◆ WORK ITEM
Your response should be the complete listing, copied exactly.

Top of MATERIAL SUPPLIED

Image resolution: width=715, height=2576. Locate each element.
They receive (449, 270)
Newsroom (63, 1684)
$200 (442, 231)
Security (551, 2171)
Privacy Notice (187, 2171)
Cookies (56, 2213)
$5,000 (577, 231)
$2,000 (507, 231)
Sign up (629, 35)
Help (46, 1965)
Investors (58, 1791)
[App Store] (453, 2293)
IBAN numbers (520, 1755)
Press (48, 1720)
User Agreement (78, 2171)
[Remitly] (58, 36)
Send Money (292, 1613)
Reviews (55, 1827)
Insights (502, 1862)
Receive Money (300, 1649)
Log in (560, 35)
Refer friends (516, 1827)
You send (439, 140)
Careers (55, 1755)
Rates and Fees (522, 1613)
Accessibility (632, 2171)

Bottom of MATERIAL SUPPLIED

◆ RESULT
Image resolution: width=715, height=2576. Locate each element.
They receive (449, 270)
Newsroom (63, 1684)
$200 (442, 231)
Security (551, 2171)
Privacy Notice (187, 2171)
Cookies (56, 2213)
$5,000 (577, 231)
$2,000 (507, 231)
Sign up (629, 35)
Help (46, 1965)
Investors (58, 1791)
[App Store] (453, 2293)
IBAN numbers (520, 1755)
Press (48, 1720)
User Agreement (78, 2171)
[Remitly] (58, 36)
Send Money (292, 1613)
Reviews (55, 1827)
Insights (502, 1862)
Receive Money (300, 1649)
Log in (560, 35)
Refer friends (516, 1827)
You send (439, 140)
Careers (55, 1755)
Rates and Fees (522, 1613)
Accessibility (632, 2171)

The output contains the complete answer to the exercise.